- ACTIVITY:
All of the data below should be output exactly as given.

- INPUT DATA:
************
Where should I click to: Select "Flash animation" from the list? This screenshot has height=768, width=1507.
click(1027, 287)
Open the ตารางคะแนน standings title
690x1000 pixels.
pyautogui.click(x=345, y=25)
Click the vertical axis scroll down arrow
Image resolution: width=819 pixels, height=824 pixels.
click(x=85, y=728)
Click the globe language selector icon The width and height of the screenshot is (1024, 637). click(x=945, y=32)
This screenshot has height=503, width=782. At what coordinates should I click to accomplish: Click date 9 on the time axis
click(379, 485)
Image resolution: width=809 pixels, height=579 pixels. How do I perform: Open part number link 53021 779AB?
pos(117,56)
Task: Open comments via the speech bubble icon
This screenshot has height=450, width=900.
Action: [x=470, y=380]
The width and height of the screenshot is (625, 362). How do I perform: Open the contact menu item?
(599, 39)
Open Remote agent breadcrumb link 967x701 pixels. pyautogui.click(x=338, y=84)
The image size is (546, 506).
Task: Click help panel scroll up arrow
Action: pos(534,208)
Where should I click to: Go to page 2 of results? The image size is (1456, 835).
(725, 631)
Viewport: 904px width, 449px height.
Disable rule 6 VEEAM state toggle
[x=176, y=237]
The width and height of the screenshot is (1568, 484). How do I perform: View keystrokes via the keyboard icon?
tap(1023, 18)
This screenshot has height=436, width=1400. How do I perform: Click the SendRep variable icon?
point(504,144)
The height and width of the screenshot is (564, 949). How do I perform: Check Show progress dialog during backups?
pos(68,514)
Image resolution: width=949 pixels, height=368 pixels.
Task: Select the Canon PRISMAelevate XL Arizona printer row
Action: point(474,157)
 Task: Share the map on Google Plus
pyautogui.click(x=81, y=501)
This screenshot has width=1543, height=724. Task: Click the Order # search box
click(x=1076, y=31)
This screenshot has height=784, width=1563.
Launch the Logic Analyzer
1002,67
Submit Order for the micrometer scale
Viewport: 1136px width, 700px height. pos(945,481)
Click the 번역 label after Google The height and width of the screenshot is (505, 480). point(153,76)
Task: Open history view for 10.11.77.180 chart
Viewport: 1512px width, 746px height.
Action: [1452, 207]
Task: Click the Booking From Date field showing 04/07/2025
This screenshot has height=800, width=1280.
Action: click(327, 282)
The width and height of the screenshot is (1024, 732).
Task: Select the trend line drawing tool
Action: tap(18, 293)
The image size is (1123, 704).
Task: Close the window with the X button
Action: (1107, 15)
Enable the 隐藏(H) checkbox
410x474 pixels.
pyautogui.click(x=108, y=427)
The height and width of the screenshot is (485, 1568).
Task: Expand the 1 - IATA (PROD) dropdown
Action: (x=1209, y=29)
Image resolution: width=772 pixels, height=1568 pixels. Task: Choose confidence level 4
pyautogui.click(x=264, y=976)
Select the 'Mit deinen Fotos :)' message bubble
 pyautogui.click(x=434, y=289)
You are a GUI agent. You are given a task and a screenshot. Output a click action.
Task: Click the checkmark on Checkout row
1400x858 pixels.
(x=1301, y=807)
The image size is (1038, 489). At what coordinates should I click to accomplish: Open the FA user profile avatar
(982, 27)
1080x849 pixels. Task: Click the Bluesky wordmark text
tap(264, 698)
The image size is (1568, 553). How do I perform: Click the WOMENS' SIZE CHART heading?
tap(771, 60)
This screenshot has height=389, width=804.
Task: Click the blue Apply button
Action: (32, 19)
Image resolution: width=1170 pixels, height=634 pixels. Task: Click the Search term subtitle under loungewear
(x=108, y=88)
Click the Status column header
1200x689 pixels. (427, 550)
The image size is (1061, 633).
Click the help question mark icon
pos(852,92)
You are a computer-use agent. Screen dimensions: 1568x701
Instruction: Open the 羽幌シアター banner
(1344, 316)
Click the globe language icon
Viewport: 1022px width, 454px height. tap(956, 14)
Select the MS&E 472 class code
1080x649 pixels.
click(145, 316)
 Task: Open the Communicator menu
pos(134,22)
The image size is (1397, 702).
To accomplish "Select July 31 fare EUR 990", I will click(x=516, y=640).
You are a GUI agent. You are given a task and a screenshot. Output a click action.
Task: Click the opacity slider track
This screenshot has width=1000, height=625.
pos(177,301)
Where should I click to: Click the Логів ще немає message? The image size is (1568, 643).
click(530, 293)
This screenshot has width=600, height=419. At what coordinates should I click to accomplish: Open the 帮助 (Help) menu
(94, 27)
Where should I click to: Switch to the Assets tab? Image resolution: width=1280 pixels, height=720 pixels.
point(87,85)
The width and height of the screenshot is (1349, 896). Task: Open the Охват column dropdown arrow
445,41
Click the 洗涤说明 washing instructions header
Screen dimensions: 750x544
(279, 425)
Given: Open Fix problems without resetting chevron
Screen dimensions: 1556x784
************
- ANSWER BELOW:
Where should I click to: Select "Flash animation" from the list? This screenshot has height=768, width=1507.
click(1027, 287)
Open the ตารางคะแนน standings title
690x1000 pixels.
pyautogui.click(x=345, y=25)
Click the vertical axis scroll down arrow
Image resolution: width=819 pixels, height=824 pixels.
click(x=85, y=728)
Click the globe language selector icon The width and height of the screenshot is (1024, 637). click(x=945, y=32)
This screenshot has height=503, width=782. At what coordinates should I click to accomplish: Click date 9 on the time axis
click(379, 485)
Image resolution: width=809 pixels, height=579 pixels. How do I perform: Open part number link 53021 779AB?
pos(117,56)
Task: Open comments via the speech bubble icon
This screenshot has height=450, width=900.
Action: [x=470, y=380]
The width and height of the screenshot is (625, 362). How do I perform: Open the contact menu item?
(599, 39)
Open Remote agent breadcrumb link 967x701 pixels. pyautogui.click(x=338, y=84)
The image size is (546, 506).
Task: Click help panel scroll up arrow
Action: pos(534,208)
Where should I click to: Go to page 2 of results? The image size is (1456, 835).
(725, 631)
Viewport: 904px width, 449px height.
Disable rule 6 VEEAM state toggle
[x=176, y=237]
The width and height of the screenshot is (1568, 484). How do I perform: View keystrokes via the keyboard icon?
tap(1023, 18)
This screenshot has height=436, width=1400. How do I perform: Click the SendRep variable icon?
point(504,144)
The height and width of the screenshot is (564, 949). How do I perform: Check Show progress dialog during backups?
pos(68,514)
Image resolution: width=949 pixels, height=368 pixels.
Task: Select the Canon PRISMAelevate XL Arizona printer row
Action: point(474,157)
 Task: Share the map on Google Plus
pyautogui.click(x=81, y=501)
This screenshot has width=1543, height=724. Task: Click the Order # search box
click(x=1076, y=31)
This screenshot has height=784, width=1563.
Launch the Logic Analyzer
1002,67
Submit Order for the micrometer scale
Viewport: 1136px width, 700px height. pos(945,481)
Click the 번역 label after Google The height and width of the screenshot is (505, 480). point(153,76)
Task: Open history view for 10.11.77.180 chart
Viewport: 1512px width, 746px height.
Action: [1452, 207]
Task: Click the Booking From Date field showing 04/07/2025
This screenshot has height=800, width=1280.
Action: click(327, 282)
The width and height of the screenshot is (1024, 732).
Task: Select the trend line drawing tool
Action: tap(18, 293)
The image size is (1123, 704).
Task: Close the window with the X button
Action: (1107, 15)
Enable the 隐藏(H) checkbox
410x474 pixels.
pyautogui.click(x=108, y=427)
The height and width of the screenshot is (485, 1568).
Task: Expand the 1 - IATA (PROD) dropdown
Action: (x=1209, y=29)
Image resolution: width=772 pixels, height=1568 pixels. Task: Choose confidence level 4
pyautogui.click(x=264, y=976)
Select the 'Mit deinen Fotos :)' message bubble
 pyautogui.click(x=434, y=289)
You are a GUI agent. You are given a task and a screenshot. Output a click action.
Task: Click the checkmark on Checkout row
1400x858 pixels.
(x=1301, y=807)
The image size is (1038, 489). At what coordinates should I click to accomplish: Open the FA user profile avatar
(982, 27)
1080x849 pixels. Task: Click the Bluesky wordmark text
tap(264, 698)
The image size is (1568, 553). How do I perform: Click the WOMENS' SIZE CHART heading?
tap(771, 60)
This screenshot has height=389, width=804.
Task: Click the blue Apply button
Action: (32, 19)
Image resolution: width=1170 pixels, height=634 pixels. Task: Click the Search term subtitle under loungewear
(x=108, y=88)
Click the Status column header
1200x689 pixels. (427, 550)
The image size is (1061, 633).
Click the help question mark icon
pos(852,92)
You are a computer-use agent. Screen dimensions: 1568x701
Instruction: Open the 羽幌シアター banner
(1344, 316)
Click the globe language icon
Viewport: 1022px width, 454px height. tap(956, 14)
Select the MS&E 472 class code
1080x649 pixels.
click(145, 316)
 Task: Open the Communicator menu
pos(134,22)
The image size is (1397, 702).
To accomplish "Select July 31 fare EUR 990", I will click(x=516, y=640).
You are a GUI agent. You are given a task and a screenshot. Output a click action.
Task: Click the opacity slider track
This screenshot has width=1000, height=625.
pos(177,301)
Where should I click to: Click the Логів ще немає message? The image size is (1568, 643).
click(530, 293)
This screenshot has width=600, height=419. At what coordinates should I click to accomplish: Open the 帮助 (Help) menu
(94, 27)
Where should I click to: Switch to the Assets tab? Image resolution: width=1280 pixels, height=720 pixels.
point(87,85)
The width and height of the screenshot is (1349, 896). Task: Open the Охват column dropdown arrow
445,41
Click the 洗涤说明 washing instructions header
Screen dimensions: 750x544
(279, 425)
Given: Open Fix problems without resetting chevron
Screen dimensions: 1556x784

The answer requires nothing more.